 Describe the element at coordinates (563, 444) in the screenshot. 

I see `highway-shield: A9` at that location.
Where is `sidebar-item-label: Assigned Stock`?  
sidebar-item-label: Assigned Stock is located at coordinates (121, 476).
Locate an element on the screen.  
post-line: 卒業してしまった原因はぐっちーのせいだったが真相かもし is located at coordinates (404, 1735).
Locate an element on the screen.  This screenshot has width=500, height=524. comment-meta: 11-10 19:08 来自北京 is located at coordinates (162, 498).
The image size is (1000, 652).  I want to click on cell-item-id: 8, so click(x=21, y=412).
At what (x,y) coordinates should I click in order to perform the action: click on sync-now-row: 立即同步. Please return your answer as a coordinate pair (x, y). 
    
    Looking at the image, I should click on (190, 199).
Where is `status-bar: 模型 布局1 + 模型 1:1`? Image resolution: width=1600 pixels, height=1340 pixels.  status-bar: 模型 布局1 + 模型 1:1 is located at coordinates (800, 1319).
────────────────────
_What is being asked_.
Retype all of the data above line for line, keeping every character, space, and line break the same.

_Your response_.
 Describe the element at coordinates (563, 444) in the screenshot. 

I see `highway-shield: A9` at that location.
Where is `sidebar-item-label: Assigned Stock`?  
sidebar-item-label: Assigned Stock is located at coordinates (121, 476).
Locate an element on the screen.  
post-line: 卒業してしまった原因はぐっちーのせいだったが真相かもし is located at coordinates (404, 1735).
Locate an element on the screen.  This screenshot has width=500, height=524. comment-meta: 11-10 19:08 来自北京 is located at coordinates (162, 498).
The image size is (1000, 652).  I want to click on cell-item-id: 8, so click(x=21, y=412).
At what (x,y) coordinates should I click in order to perform the action: click on sync-now-row: 立即同步. Please return your answer as a coordinate pair (x, y). 
    
    Looking at the image, I should click on (190, 199).
Where is `status-bar: 模型 布局1 + 模型 1:1`? Image resolution: width=1600 pixels, height=1340 pixels.  status-bar: 模型 布局1 + 模型 1:1 is located at coordinates (800, 1319).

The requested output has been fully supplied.